How Muslims Shaped the Americas
Journalist Omar Mouallem uncovers the surprising history of Muslim communities thriving in the west, challenging assumptions about belonging and identity, in this beautifully written, award-winning book.
Omar Mouallem grew up in a Muslim household, but always questioned the role of Islam in his life. As an adult, he used his voice to criticize what he saw as the harms of organized religion. But none of that changed the way others saw him. Now, as a father, he fears the challenges his children will no doubt face as Western nations become increasingly nativist and hostile toward their heritage.
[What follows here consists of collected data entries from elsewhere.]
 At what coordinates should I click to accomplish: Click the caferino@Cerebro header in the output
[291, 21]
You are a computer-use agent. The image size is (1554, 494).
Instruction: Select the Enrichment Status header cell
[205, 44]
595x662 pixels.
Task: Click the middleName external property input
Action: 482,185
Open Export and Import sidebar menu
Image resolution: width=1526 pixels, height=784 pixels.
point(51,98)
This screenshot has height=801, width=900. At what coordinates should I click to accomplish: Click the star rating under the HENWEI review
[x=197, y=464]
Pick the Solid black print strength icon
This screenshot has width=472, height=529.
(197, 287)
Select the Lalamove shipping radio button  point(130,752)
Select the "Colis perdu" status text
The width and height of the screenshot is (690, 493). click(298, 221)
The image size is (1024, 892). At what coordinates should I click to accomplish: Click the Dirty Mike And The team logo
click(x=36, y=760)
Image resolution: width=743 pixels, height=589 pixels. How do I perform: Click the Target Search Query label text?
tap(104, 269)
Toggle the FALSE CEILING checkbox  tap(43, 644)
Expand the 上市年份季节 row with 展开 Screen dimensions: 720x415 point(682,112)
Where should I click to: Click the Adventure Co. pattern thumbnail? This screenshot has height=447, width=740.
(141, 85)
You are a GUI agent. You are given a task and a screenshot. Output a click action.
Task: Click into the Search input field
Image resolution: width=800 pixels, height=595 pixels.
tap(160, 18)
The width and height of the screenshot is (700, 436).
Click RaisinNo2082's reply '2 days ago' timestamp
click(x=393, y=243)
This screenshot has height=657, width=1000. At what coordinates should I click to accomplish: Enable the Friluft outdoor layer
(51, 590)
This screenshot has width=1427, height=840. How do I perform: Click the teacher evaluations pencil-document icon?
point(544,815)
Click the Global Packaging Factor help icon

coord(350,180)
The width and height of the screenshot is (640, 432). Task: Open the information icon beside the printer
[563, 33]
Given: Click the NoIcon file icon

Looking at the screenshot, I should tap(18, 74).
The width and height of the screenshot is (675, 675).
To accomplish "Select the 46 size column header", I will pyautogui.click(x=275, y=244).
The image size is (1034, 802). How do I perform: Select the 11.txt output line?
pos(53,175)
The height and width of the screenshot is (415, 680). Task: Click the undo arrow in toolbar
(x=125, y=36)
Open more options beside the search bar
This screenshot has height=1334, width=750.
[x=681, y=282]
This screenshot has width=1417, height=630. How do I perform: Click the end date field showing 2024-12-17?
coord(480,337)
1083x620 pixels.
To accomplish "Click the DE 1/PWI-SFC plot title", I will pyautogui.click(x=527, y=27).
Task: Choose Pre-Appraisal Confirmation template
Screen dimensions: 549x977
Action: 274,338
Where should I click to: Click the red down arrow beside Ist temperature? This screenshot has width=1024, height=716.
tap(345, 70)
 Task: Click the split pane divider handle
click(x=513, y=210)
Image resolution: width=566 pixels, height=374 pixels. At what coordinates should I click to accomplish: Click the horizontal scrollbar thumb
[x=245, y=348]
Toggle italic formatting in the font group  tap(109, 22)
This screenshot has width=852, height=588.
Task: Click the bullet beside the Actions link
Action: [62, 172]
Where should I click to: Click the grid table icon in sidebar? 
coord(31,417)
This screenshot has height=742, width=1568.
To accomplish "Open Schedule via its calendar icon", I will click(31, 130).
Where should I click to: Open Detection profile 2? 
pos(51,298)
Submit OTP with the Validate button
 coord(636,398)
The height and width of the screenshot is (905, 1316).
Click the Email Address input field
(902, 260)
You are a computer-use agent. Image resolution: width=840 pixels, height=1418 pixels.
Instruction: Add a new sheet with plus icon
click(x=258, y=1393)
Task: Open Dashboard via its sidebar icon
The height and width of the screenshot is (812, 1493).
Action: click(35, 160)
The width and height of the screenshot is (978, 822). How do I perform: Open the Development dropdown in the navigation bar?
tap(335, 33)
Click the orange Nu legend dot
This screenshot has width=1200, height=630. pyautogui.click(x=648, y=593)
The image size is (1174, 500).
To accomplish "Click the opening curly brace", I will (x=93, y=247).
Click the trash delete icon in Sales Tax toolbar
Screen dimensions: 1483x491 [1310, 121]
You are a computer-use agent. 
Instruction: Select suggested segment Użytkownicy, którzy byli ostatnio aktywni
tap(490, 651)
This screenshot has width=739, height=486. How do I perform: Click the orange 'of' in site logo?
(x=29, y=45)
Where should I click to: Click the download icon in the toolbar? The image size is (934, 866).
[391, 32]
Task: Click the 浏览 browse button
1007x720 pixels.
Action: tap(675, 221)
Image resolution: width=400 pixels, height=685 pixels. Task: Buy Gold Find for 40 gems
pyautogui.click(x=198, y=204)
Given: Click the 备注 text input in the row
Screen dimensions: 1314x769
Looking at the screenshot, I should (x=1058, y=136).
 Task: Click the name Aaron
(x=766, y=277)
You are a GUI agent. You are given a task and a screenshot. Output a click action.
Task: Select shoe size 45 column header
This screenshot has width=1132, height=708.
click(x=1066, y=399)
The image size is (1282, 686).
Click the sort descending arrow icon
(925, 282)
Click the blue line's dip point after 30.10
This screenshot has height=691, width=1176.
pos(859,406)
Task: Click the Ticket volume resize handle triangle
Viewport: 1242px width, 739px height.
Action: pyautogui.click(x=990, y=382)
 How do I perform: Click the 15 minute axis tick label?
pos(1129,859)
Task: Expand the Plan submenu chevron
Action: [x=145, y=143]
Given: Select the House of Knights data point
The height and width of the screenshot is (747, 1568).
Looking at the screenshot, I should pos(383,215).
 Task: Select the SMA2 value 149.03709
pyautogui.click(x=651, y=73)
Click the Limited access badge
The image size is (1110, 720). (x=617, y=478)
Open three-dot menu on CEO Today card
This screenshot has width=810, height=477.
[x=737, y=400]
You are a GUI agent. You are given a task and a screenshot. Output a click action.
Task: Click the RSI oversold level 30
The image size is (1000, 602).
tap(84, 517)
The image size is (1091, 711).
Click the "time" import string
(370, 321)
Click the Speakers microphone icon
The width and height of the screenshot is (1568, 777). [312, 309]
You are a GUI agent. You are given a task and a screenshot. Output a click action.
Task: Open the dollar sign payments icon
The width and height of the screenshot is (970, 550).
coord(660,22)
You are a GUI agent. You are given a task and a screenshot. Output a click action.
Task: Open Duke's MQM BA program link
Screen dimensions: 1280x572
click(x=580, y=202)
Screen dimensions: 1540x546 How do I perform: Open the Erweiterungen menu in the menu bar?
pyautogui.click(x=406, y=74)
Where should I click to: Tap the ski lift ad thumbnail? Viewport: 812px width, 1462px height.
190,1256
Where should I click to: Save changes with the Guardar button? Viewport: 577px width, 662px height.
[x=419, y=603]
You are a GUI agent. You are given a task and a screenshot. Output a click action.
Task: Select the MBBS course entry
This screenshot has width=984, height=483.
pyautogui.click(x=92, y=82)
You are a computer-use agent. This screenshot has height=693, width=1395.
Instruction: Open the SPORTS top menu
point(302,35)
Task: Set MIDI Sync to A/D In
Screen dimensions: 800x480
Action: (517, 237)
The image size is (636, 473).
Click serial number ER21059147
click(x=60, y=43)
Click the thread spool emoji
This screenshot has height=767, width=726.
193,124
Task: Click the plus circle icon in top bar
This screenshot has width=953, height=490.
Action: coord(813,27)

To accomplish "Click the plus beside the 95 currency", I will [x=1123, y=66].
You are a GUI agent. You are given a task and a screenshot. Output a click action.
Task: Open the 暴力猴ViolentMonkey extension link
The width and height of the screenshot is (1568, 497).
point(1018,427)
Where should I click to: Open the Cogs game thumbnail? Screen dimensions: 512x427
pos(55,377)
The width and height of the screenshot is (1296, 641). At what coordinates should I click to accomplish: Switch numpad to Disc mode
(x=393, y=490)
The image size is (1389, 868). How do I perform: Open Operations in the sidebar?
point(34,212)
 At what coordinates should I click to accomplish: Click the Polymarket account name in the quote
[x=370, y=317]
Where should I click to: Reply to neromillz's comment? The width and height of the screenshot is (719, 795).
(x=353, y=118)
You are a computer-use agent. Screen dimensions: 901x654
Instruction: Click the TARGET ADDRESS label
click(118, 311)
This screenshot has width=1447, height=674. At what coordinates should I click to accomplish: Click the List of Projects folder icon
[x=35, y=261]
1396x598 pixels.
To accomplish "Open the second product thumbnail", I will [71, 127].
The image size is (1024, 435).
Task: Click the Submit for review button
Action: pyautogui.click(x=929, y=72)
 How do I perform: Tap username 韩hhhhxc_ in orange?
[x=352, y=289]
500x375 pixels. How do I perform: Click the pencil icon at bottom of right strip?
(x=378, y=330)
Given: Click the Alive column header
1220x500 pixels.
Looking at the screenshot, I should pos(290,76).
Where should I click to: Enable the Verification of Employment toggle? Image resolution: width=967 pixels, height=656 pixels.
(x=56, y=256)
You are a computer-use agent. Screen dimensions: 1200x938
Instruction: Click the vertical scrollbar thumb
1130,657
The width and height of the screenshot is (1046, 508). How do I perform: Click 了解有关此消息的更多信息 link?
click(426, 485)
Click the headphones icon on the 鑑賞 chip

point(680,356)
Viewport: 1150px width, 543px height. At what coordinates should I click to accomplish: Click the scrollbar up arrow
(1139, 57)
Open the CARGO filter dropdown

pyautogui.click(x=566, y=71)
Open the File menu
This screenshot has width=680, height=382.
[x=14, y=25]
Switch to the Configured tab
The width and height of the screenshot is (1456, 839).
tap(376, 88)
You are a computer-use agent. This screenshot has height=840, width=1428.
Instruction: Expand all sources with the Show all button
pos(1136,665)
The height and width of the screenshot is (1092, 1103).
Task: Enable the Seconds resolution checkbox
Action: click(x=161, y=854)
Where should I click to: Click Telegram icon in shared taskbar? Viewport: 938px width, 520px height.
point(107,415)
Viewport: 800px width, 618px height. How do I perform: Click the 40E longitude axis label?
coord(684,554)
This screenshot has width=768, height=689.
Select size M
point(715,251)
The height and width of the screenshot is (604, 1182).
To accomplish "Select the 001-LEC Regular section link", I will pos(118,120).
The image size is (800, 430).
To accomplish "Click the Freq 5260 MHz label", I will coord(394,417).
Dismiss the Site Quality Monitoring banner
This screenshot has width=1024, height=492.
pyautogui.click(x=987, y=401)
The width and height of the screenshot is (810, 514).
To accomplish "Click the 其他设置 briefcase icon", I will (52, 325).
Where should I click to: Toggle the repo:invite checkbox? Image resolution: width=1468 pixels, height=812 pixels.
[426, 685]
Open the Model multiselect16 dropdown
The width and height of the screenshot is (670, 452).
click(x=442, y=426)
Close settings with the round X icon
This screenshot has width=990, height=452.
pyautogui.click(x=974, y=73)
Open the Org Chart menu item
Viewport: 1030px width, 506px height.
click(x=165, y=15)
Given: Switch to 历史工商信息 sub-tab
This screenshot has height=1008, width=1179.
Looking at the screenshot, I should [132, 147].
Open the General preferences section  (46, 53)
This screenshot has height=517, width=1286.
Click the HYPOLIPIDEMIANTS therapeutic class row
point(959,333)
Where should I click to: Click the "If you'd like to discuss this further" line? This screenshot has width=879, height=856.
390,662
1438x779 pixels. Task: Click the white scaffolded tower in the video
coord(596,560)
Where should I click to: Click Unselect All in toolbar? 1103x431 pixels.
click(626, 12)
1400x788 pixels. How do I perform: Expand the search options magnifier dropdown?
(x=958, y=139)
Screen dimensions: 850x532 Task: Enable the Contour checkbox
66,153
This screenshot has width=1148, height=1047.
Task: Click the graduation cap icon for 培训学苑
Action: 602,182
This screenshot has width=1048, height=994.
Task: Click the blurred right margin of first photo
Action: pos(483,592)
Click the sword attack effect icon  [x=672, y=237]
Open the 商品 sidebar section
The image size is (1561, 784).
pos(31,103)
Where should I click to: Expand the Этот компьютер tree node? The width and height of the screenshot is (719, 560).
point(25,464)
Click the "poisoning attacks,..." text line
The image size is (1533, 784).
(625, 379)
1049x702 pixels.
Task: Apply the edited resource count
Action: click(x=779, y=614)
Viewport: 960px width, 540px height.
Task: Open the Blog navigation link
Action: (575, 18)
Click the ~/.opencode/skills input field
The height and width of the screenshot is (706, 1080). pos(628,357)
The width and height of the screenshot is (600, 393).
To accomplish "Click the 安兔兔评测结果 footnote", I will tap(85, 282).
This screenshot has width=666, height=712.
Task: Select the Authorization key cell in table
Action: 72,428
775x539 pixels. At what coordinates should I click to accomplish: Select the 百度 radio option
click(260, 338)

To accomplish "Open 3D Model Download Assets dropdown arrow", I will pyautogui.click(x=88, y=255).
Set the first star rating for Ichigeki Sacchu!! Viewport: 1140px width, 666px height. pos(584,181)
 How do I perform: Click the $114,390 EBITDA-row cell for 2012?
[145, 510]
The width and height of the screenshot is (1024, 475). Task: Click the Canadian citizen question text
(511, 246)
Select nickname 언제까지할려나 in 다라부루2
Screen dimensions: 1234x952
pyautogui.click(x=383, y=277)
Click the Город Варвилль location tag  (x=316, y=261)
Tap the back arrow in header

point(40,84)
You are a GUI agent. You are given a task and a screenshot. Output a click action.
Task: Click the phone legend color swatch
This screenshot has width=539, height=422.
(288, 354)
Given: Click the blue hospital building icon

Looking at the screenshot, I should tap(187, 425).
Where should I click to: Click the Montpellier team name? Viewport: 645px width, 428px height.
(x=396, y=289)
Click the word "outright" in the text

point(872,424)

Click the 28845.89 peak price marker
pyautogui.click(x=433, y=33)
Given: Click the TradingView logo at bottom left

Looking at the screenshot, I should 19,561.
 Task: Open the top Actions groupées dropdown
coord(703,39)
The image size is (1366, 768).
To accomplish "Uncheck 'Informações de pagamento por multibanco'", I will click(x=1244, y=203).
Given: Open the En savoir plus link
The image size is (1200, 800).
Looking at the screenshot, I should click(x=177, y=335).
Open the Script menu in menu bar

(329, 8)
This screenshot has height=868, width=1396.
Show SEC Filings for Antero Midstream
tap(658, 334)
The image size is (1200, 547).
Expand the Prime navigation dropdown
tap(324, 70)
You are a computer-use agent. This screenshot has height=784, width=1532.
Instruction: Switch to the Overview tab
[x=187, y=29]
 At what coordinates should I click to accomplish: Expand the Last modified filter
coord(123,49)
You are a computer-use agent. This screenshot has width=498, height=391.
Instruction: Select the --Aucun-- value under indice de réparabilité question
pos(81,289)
In How Muslims Shaped the Americas, Mouallem explores the unknown history of Islam across the Americas, traveling to thirteen unique mosques in search of an answer to how this religion has survived and thrived so far from the place of its origin. From California to Quebec, and from Brazil to Canada’s icy north, he meets the members of fascinating communities, all of whom provide different perspectives on what it means to be Muslim. Along this journey he comes to understand that Islam has played a fascinating role in how the Americas were shaped—from industrialization to the changing winds of politics. And he also discovers that there may be a place for Islam in his own life, even if he will never be a true believer.
Original, insightful, and beautifully told, How Muslims Shaped the Americas reveals a secret history of home and the struggle for belonging taking place in towns and cities across the Americas, and points to a better, more inclusive future for everyone.